San Luis Obispo County’s real estate market is in for another challenging year as the economy inches slowly toward recovery.
Overall, the county’s housing market continues to be dominated by distressed property sales, contributing to the downward pressure on prices. Those who keep tabs on real estate say buyers and sellers should expect a slight improvement in 2011, but no significant swings up or down as the market struggles to regain its footing.
“There’s a great hesitancy among some would-be buyers, and to some extent would-be sellers, that the market is bottoming out,” said Andrew LePage, spokesman for DataQuick, a Southern California company that provides real estate information and analysis.
“But one of the main things holding back the market is the economy and relatively low consumer confidence. If there was brighter news about the economy, more people would feel confident.”
Adding to the uncertainty is the threat of increased interest rates, which have been at historical lows. As well, there are lingering concerns about the appraisal process (buyers who take out federally insured home loans can no longer have their mortgage broker select the appraiser), said Steve Delmartini, regional chairman of the California Association of Realtors and a San Luis Obispo Realtor.
Lending is also proving difficult, he added.
In some circumstances, Delmartini said, loans to buy property are not available.
“The sellers in the market are the result of what the buyers face,” he said. “If money is tight or if there’s a problem with the property appraisal, it affects the seller.”
When property does sell, it still boils down to price, real estate agents say.
“Price is everything,” Delmartini said. “It’s at least my belief that if you’re not priced right in the market, you will sit.”
Effect of foreclosures
Like many communities statewide, prices in San Luis Obispo County have fallen dramatically and may continue to erode.

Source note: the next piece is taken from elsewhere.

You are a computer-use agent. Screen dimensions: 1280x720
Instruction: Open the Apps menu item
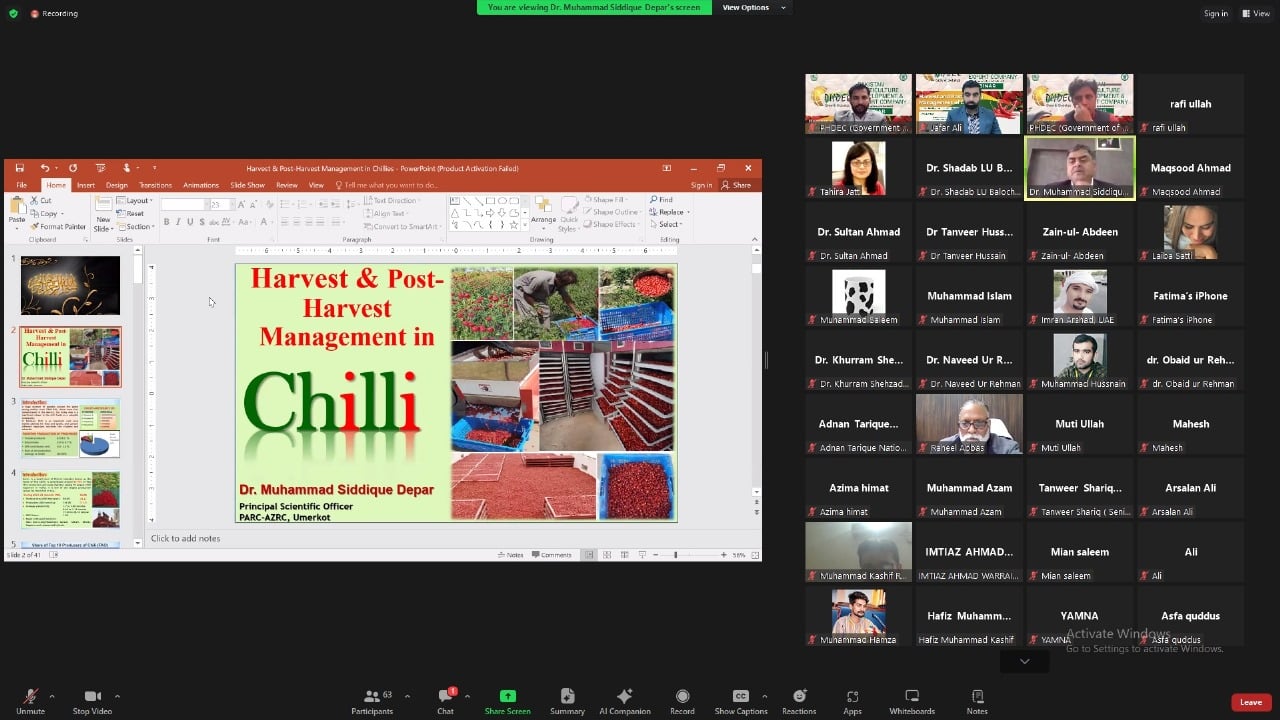852,700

The overall median price in the county — the statistical point at which half of homes sold for more and half for less — was $318,500 in January, down 13.2 percent from the same month a year ago, when the median price was $366,750, according to DataQuick.
The January median dropped nearly 5 percent from $335,000 in December. DataQuick recorded a peak median of $585,000 in June 2006.

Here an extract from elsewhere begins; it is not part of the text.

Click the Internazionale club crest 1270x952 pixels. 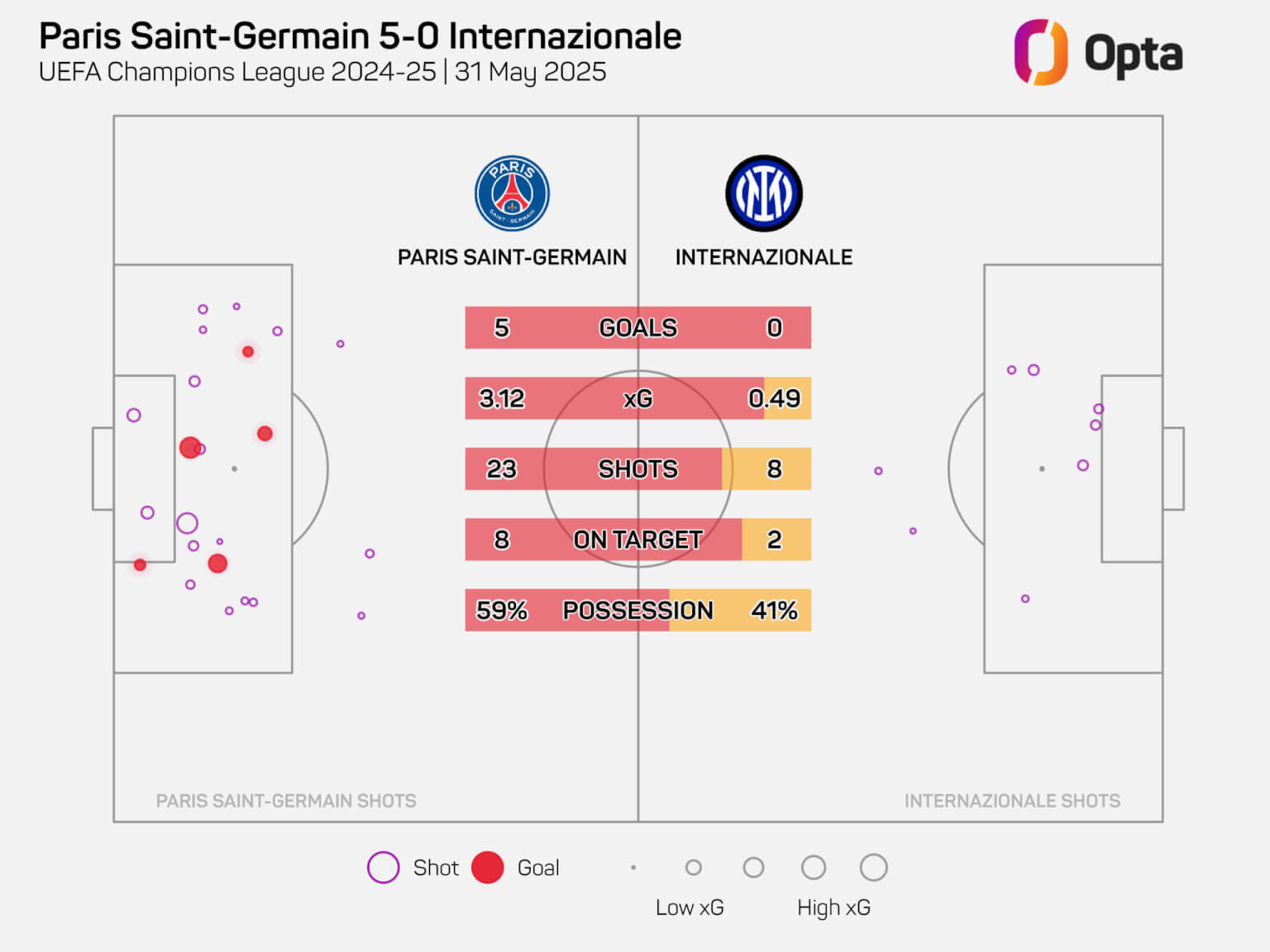point(764,193)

Sales activity was up 10.5 percent in January from the same month a year ago, but down 18.5 percent from December 2010.
The federal first-time homebuyer tax credit, which expired last year, and price reductions over the past year helped sales last year, real estate agents say. The countywide median for single-family detached homes has declined for seven straight months since last July, according to DataQuick.
Foreclosures and short sales are a main driver in keeping home values down.
In January, distressed properties accounted for 27.7 percent of all homes that were resold, down from 31 percent in December and nearly 30 percent in the same month a year ago, according to DataQuick.
Lenny Jones, a Realtor with Jones-Goodell & Associates in Arroyo Grande, said he wouldn’t be surprised if, because of foreclosures and short sales, the market decreased in value an additional 5 percent in 2011. Sales of distressed property are more prevalent in the North County, where development blossomed during the boom, and are happening to a lesser extent in the South County.
“People had been trying to hang on, but they’re running out of money, and they have to give it up,” Jones said.
Linda Midkiff, treasurer of the Paso Robles Association of Realtors and a Realtor with Coldwell Banker Premier Real Estate in Paso Robles, said short sales and foreclosures have accounted for nearly 57 percent of her office’s total sales in the past six months.
“I wish I could be optimistic about 2011 for real estate,” she said. “Just looking at the trends in the city of Paso Robles, the median price of a single-family residence within the city limits is down 7 percent from January 2010 and down 3 percent from just a month ago.”
For potential homebuyers, however, the housing market presents opportunities for good deals.
“The silver lining in all this is that homes are becoming more affordable for first-time homebuyers,” Midkiff said. “First-time homebuyers were involved in nearly all of my transactions in 2010. That trend seems to be continuing.”
Lower prices and historically low interest rates helped to set new record-high levels of affordability statewide. The percentage of first-time buyers who could afford to purchase an entry-level home in the county was 57 percent in the fourth quarter of last year, according to the California Association of Realtors. The county, though, was the second-least affordable in the state behind the San Francisco Bay region.
With the housing market no longer being supported by tax credits and other measures, improvement in the economy will be more of a factor in the housing market recovery going forward, said Robert Kleinhenz, deputy chief economist with the California Association of Realtors.
The association forecast a 2 percent increase in 2011 over last year in the state’s median home price and a 2 percent increase in home sales.
Kleinhenz surmised that the county would likely see a small single-digit increase.
“By the end of the year, we will see some improvement, but it’s not at all the case that we can feel like we’re out of the woods,” he said.
Delmartini believes there’s a more positive attitude today than 18 months ago as people are more realistic about the market, the future of the economy and its recovery.
Even so, he understands that it won’t change overnight.
“It took a long time for us to get to this point, and it’s going to take a long time for us to get out,” he said.